* [指示]: 次に示す筑豊のローカル線旅行記の抜粋を、最後の文の後から書き継ぐこと。

* [本文抜粋]:
________

九州筑豊エリアの地方交通線でローカル気動車に乗る旅:日田彦山線・後藤寺線・原田線

ちょっとした春休みに,九州北部・筑豊エリアのローカル線を走るキハ40系気動車に乗って来た。全国的に国鉄型が完全淘汰されつつあるなか,筑豊地区をふくむJR九州のローカル線では,いまだに国鉄型普通列車(しかも気動車)が現役で走っている。

やや長いプロローグ

唐突に訪れた春休み・ふつふつと湧いた旅行欲

春になると,西の方へいきたくなる。これまでも,学部2年生・3年生の春休みに,四国・九州を,それぞれ旅してきた1。このときは,いずれも自転車で走った。四国については,学部3年の夏休みにもう一度足を運び,こんどは鉄道を乗り回し,JR線を全線乗破した2。いっぽう,九州のJR線は,わずか3しか乗れていなかった。

いつかは行こうと考えながら,九州は遠い。脚がむかず,博士後期課程1年も終わろうとしていた3月の中旬,論文の作成が一段落つき,学会もおわったことで,ちょっとした余白期間がうまれた。

研究室へと配属になってからというもの,盆正月以外の平日は研究に張り付いていたため,こういう平日の余白は貴重だった。

________

* [表示情報]:
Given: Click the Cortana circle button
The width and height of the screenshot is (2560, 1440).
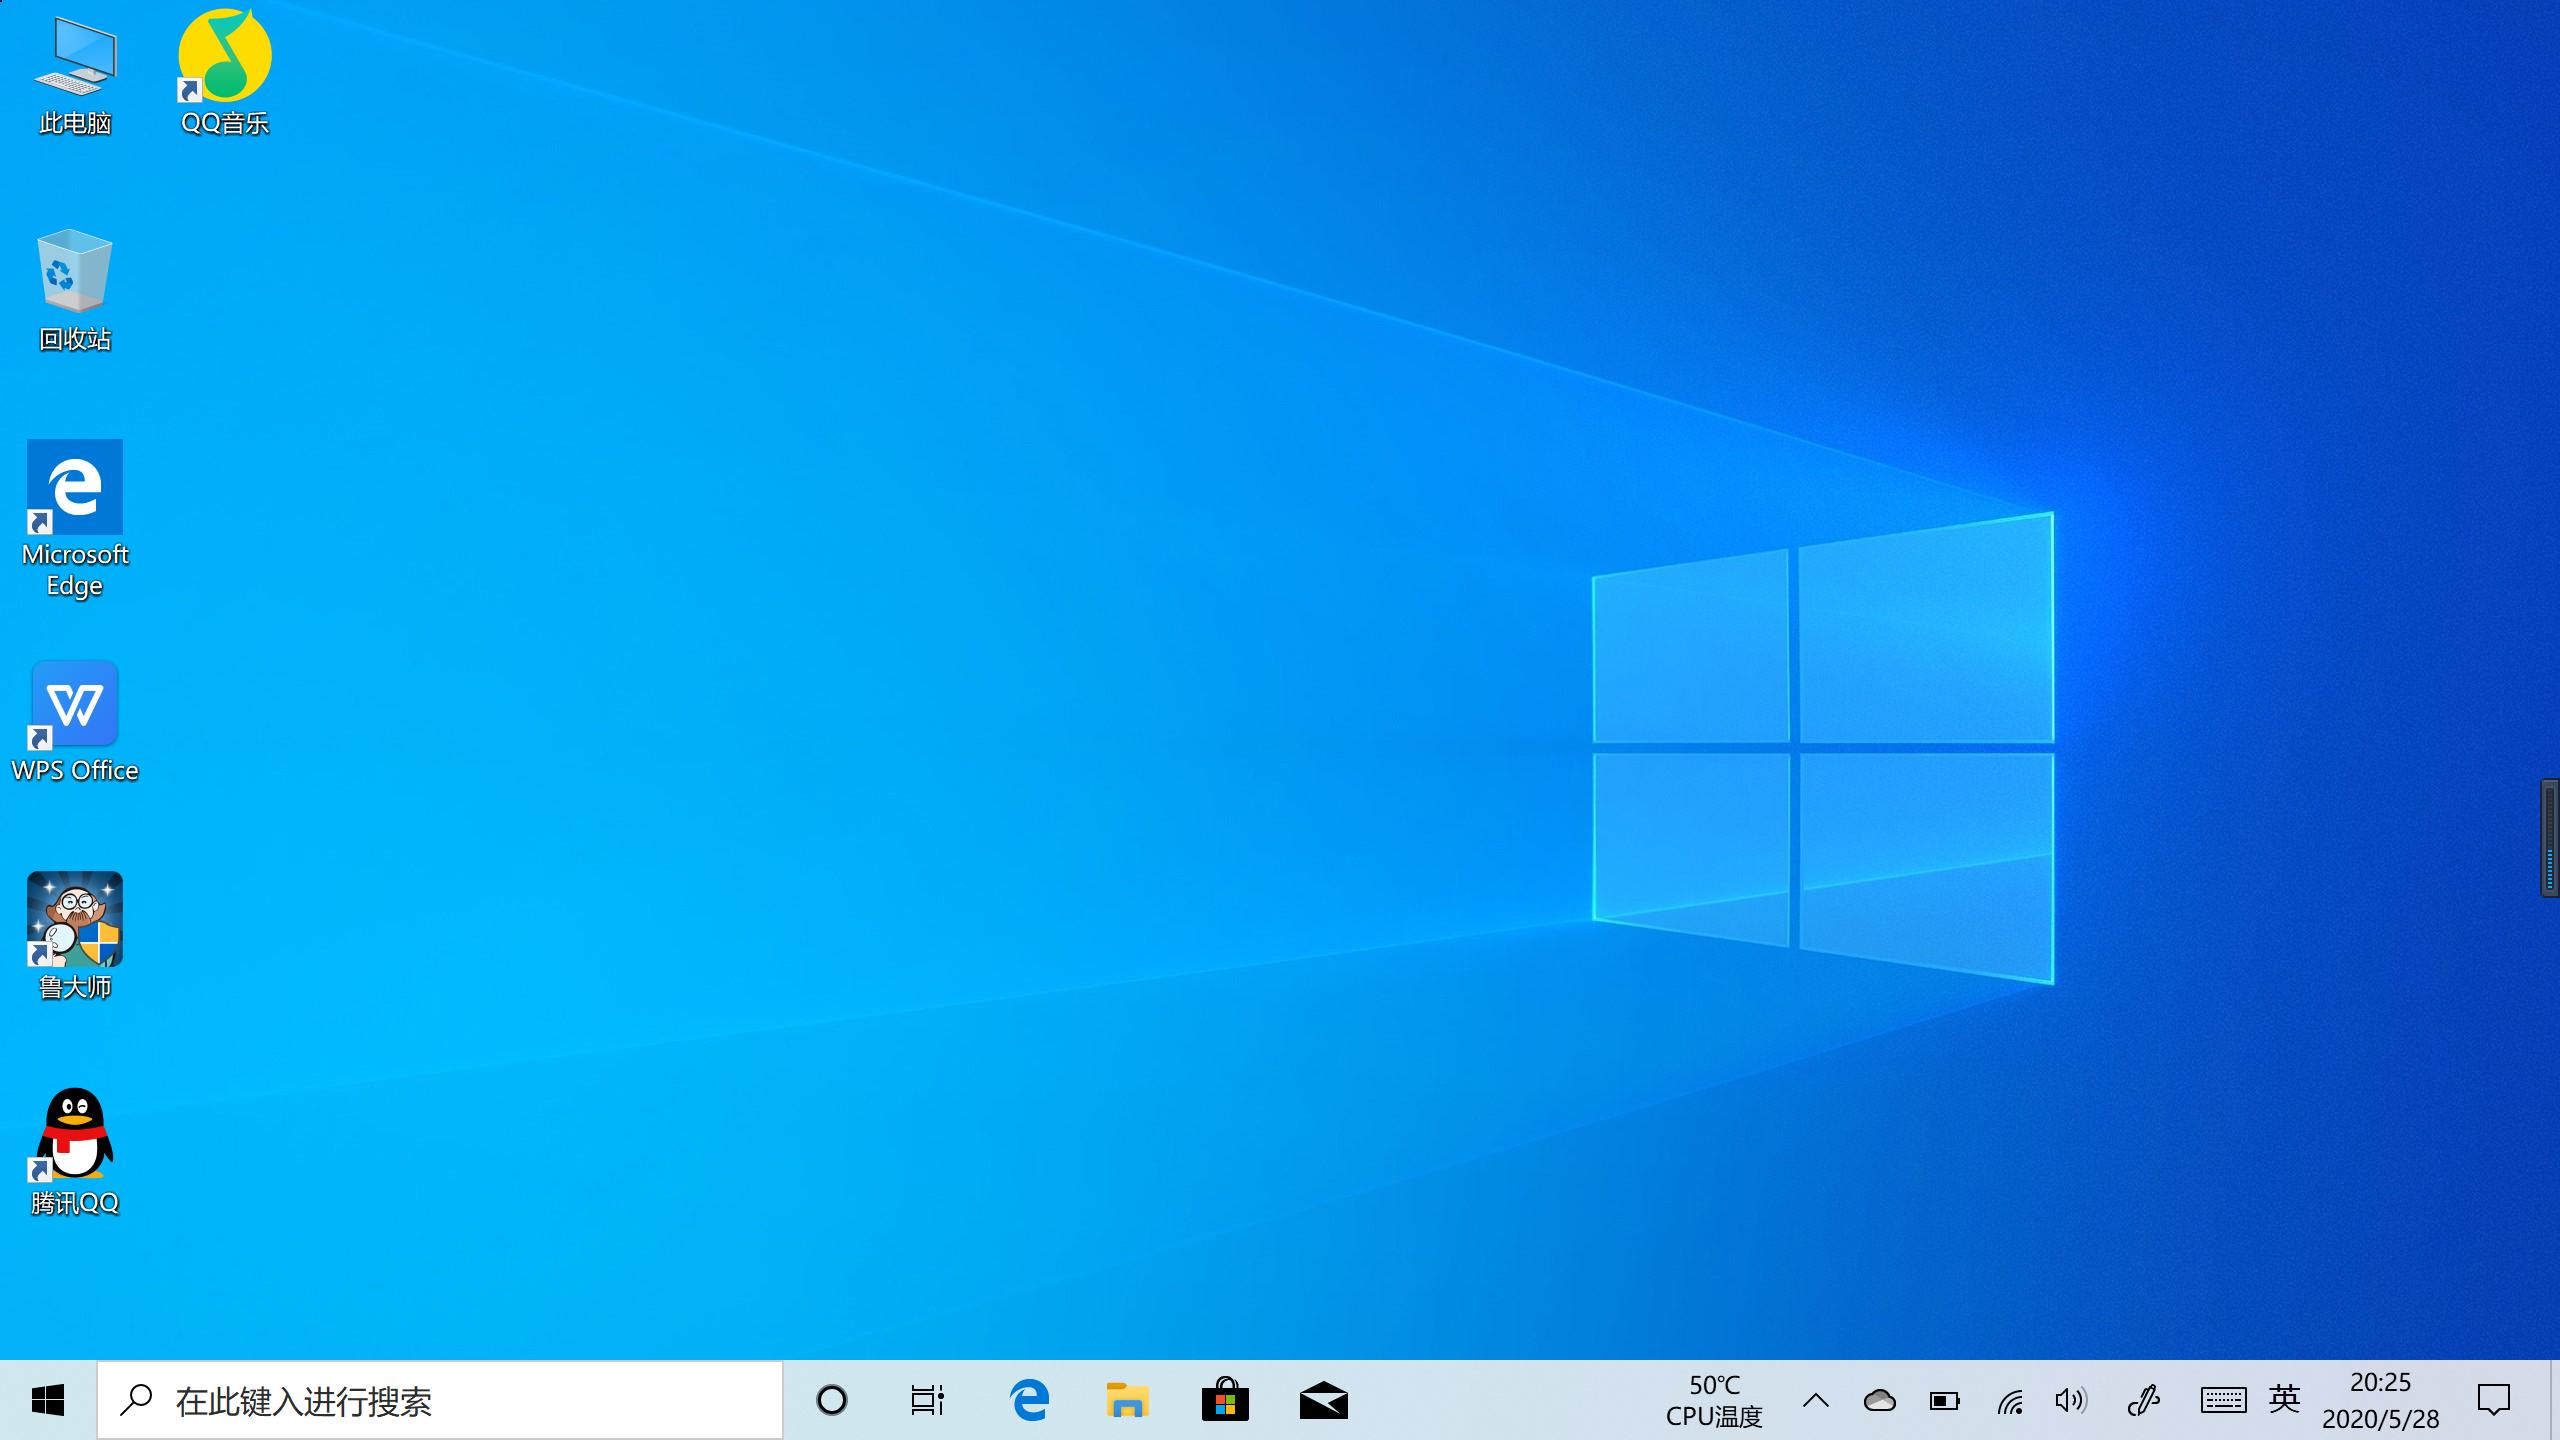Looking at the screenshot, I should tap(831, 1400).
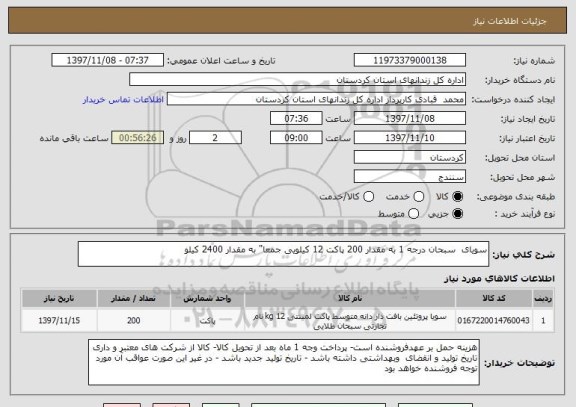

________

* [期待される出力]:
論文・学会・書類・実験・出張で,ちょっとくたびれていたので,なにもかもわすれてぷらっとすきなようにでかけたくなった。予算にも余裕があったので,一路九州へと向かった。

ぐるっと九州きっぷをつかおう

ひとくちに九州といっても,ひとあしで全線乗破した四国とはちがい,JR九州の路線網はひろく,細かい。鹿児島・日豊の2大幹線に加えて,それらの間を縫うようにのびる本線・地方交通線,さらには盲腸線,そして最近ホットな新幹線(九州+西九州新幹線)によって構成されている。それゆえ,脚注3で書いたように,まだまだ未乗路線は多かった。

旅の期間は,火曜日午前に名古屋を発ち,シンポジウムを聴講する金曜日の午後まで。水曜午前と金曜午前を名古屋⇔九州の移動に充てるとすると,実質的につかえるのは,火曜~木曜の3日間。この3日間を有効につかって,思い切り九州の路線をのりまわしたい,とかんがえた。今回旅に出たのは3月。ということで,青春18きっぷがつかえる期間だったが,特急にも少しは乗っておきたい,また,旅程をより柔軟にくみたいという気持ちもあった。

以上の状況から,九州島内での3日間の旅には,「ぐるっと九州きっぷ」をつかうことにした。このきっぷには,九州旅を思いついたころから,目をつけていた。このきっぷは,JR九州の普通・快速列車の普通車自由席に連続3日間乗り放題,のみならず,別途,特急券を買えば,特急列車や新幹線の普通席に乗れる。これは,青春18きっぷでは(一部の例外をのぞき)できない。少々割高ではあるが,予算に余裕があり,かつ,九州から出ないのであれば,「旅の自由度」が飛躍的にたかまるきっぷだといえる。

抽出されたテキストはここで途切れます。